* ACTIVITY
Exact copies of the lines from the line containing "Given: Expand the" through the last line of the entries below are the whole answer.

(SUPPLIED ENTRIES Opens)

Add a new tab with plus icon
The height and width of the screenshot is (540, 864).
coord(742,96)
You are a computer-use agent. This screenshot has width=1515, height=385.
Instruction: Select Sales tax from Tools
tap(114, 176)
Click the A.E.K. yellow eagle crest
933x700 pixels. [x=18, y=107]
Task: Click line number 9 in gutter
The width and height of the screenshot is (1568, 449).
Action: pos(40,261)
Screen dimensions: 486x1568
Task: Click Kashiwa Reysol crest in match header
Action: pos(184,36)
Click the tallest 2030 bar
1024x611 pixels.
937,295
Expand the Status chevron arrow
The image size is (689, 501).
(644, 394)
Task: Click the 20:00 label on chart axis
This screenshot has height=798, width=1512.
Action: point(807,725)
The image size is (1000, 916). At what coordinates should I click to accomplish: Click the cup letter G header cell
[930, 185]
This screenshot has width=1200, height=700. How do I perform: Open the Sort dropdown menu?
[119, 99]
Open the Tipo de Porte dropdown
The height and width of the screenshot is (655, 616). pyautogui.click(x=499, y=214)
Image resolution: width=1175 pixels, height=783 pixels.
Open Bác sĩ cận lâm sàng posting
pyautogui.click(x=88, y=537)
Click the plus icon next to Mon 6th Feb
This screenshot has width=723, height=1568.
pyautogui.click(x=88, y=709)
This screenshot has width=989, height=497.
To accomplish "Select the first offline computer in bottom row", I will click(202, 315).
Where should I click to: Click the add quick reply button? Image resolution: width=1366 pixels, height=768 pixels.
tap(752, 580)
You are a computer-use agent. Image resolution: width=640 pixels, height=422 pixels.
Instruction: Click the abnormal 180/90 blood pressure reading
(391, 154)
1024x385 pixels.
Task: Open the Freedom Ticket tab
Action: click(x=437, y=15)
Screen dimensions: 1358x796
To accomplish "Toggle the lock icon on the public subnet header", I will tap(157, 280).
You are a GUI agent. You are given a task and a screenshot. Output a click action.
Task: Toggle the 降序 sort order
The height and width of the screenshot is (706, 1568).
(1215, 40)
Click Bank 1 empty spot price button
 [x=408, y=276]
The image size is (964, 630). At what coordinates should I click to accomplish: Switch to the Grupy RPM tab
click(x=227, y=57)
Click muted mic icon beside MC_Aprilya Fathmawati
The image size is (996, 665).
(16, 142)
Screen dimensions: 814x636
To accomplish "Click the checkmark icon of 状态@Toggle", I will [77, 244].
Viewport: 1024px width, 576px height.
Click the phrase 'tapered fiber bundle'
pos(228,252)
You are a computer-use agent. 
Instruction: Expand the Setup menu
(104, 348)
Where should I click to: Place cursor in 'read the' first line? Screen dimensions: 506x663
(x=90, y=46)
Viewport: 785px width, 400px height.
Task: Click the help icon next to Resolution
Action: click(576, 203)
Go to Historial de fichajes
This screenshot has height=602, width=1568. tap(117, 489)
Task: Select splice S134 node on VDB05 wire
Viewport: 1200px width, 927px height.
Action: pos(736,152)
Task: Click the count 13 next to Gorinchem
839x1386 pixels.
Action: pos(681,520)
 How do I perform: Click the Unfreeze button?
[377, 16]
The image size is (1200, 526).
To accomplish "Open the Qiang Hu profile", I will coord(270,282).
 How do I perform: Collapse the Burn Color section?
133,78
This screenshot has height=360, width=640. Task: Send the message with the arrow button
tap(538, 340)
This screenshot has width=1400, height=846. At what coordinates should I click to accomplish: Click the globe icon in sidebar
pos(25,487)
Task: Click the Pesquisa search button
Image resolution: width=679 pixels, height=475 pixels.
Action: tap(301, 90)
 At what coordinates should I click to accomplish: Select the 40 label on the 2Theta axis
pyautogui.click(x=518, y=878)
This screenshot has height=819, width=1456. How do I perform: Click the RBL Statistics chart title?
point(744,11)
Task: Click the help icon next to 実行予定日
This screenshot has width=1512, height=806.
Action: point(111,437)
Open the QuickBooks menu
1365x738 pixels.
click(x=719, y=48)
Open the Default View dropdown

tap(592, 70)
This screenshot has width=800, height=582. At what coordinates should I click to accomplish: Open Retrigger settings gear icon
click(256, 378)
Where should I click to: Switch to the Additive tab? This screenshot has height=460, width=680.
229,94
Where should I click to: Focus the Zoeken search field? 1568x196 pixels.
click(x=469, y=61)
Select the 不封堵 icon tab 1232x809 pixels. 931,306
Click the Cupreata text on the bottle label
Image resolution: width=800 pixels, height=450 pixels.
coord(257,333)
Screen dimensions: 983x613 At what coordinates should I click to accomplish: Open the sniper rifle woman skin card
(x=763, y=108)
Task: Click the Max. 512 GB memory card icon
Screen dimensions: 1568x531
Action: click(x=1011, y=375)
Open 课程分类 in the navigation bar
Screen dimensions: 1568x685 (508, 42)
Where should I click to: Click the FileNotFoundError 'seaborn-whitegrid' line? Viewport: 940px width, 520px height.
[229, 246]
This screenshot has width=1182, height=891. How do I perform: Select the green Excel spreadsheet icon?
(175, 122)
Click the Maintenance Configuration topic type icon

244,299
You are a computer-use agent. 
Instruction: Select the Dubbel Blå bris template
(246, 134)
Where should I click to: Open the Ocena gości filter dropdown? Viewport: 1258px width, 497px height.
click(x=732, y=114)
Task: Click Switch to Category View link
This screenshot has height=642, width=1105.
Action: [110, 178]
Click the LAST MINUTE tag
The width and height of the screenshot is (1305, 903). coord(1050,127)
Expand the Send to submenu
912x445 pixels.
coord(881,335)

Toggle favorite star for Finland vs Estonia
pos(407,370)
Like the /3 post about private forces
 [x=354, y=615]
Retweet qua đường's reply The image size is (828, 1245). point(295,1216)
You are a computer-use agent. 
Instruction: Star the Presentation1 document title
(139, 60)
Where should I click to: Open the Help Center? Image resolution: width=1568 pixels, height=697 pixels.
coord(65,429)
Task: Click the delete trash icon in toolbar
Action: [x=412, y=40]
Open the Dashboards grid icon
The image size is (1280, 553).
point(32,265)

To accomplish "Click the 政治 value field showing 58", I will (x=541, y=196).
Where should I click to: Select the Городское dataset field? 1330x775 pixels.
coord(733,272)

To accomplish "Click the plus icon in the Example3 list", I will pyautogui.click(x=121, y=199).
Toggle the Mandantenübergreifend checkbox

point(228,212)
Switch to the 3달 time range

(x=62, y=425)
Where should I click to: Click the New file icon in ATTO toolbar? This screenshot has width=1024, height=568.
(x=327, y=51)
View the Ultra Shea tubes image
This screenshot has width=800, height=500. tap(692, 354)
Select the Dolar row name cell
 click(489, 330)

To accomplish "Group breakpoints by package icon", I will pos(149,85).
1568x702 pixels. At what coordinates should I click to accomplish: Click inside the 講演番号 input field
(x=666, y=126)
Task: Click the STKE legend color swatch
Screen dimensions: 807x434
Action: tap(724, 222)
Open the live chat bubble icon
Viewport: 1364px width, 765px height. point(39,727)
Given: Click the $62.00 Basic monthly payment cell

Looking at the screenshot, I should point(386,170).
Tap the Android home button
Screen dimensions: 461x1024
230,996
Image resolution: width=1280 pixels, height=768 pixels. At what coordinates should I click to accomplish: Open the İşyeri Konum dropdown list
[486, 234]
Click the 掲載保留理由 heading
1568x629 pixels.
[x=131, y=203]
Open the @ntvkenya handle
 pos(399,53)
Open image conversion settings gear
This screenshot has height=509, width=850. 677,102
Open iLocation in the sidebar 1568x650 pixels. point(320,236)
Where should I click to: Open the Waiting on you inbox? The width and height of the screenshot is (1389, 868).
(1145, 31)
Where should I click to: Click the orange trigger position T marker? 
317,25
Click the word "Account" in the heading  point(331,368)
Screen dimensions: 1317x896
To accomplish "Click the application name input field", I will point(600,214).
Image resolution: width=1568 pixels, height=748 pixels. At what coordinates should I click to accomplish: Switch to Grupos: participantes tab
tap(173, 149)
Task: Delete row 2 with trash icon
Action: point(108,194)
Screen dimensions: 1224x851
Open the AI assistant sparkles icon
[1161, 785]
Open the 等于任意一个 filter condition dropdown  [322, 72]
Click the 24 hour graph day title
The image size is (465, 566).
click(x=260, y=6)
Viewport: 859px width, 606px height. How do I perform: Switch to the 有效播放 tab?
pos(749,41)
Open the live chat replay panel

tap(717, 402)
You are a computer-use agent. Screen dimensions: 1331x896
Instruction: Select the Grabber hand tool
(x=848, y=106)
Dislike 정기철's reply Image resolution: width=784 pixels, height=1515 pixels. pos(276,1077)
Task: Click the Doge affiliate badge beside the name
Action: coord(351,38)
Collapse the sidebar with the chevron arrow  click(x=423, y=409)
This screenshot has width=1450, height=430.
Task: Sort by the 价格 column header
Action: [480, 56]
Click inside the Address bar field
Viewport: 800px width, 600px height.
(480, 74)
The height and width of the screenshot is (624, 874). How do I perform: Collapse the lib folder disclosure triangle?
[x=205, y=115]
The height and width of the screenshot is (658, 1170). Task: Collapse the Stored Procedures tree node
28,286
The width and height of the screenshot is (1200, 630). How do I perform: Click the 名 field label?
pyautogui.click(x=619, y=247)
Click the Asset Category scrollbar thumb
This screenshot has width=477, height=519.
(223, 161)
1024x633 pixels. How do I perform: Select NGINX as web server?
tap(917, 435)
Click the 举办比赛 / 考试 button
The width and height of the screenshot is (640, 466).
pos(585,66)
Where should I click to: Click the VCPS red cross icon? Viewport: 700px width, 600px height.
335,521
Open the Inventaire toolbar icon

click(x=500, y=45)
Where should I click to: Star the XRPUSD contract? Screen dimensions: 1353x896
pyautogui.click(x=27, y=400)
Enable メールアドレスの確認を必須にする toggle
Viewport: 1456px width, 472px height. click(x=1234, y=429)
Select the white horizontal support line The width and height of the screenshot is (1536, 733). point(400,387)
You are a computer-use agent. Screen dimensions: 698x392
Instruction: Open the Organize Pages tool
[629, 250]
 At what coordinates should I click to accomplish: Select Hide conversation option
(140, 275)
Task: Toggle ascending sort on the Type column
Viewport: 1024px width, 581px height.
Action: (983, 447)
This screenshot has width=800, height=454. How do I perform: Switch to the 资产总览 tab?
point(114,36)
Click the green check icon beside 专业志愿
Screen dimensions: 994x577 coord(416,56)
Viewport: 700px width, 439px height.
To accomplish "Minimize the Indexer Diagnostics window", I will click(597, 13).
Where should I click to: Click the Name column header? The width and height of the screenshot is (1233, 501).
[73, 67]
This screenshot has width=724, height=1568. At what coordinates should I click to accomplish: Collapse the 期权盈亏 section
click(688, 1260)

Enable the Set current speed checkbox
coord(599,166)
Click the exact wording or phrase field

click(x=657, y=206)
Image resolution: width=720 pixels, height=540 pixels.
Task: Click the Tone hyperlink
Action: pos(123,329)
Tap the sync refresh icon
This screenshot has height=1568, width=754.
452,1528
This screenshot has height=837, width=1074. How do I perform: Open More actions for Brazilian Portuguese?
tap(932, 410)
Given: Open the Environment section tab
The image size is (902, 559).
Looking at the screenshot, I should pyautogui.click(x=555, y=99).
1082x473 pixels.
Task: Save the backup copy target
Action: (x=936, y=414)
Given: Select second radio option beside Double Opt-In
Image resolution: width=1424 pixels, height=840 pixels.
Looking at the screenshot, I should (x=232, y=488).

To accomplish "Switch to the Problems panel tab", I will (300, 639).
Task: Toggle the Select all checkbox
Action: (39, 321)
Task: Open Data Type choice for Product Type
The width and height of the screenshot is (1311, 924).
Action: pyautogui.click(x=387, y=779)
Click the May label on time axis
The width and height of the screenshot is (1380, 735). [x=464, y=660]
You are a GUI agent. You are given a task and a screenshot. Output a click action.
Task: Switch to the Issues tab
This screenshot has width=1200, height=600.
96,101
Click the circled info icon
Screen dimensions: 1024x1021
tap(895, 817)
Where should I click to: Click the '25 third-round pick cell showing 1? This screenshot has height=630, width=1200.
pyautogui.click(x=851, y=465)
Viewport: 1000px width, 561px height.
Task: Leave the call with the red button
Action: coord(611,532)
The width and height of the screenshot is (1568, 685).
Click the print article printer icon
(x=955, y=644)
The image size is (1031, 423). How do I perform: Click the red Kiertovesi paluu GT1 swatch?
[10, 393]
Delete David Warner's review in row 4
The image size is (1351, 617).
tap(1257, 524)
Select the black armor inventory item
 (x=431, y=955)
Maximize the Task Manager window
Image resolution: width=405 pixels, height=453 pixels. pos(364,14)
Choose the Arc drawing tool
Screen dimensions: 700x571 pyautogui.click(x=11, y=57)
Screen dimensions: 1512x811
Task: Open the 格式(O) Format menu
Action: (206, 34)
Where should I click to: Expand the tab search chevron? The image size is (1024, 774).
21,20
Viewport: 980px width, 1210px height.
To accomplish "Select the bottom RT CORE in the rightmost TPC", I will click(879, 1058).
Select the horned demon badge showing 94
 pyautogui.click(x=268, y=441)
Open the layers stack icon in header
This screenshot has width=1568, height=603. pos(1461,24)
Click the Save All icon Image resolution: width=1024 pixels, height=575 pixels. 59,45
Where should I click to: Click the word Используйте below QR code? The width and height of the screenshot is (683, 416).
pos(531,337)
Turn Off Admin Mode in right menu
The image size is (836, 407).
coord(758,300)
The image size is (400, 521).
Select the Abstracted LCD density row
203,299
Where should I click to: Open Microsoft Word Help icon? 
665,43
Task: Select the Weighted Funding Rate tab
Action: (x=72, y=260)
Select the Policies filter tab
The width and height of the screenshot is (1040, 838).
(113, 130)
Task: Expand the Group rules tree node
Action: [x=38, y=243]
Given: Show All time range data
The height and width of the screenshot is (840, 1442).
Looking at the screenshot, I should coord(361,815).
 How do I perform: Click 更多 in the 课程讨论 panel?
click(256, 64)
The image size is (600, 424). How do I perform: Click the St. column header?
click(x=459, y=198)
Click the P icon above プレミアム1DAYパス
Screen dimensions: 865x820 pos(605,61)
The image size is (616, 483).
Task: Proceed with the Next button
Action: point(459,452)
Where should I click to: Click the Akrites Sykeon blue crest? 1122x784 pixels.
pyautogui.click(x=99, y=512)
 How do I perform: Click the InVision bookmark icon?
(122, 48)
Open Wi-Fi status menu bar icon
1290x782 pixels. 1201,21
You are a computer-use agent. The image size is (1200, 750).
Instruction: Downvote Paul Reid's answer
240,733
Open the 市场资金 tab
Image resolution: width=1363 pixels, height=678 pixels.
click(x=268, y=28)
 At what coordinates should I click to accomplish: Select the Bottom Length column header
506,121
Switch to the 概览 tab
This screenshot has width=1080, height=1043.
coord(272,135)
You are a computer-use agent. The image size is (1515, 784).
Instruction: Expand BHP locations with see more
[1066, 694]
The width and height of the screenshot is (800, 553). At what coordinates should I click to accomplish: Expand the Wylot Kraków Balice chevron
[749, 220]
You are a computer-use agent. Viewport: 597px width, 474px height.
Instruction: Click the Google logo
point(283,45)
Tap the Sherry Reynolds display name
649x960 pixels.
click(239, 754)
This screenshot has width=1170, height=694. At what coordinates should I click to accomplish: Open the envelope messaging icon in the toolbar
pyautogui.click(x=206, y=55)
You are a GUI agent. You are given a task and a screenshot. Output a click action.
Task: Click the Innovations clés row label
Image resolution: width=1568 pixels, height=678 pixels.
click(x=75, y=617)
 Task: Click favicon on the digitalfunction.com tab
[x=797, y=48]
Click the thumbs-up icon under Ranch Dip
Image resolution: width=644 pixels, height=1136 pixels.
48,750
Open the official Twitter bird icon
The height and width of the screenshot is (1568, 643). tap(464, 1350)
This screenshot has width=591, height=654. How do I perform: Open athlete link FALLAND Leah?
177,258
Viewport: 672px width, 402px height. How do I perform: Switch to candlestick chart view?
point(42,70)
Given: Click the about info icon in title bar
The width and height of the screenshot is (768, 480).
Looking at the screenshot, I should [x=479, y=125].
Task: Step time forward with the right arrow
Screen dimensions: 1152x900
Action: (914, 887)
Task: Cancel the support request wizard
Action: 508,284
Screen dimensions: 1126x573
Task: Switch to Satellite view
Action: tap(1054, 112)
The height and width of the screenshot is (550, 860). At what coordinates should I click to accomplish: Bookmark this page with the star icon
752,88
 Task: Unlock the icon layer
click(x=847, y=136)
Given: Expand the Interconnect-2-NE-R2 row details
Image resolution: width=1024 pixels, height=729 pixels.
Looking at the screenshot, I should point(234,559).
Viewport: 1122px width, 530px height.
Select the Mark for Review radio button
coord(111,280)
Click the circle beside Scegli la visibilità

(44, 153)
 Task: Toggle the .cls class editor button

(SUPPLIED ENTRIES Closes)

* PROBLEM SOLUTION
Given: Expand the Interconnect-2-NE-R2 row details
Image resolution: width=1024 pixels, height=729 pixels.
Looking at the screenshot, I should point(234,559).
Viewport: 1122px width, 530px height.
Select the Mark for Review radio button
coord(111,280)
Click the circle beside Scegli la visibilità

(44, 153)
 Task: Toggle the .cls class editor button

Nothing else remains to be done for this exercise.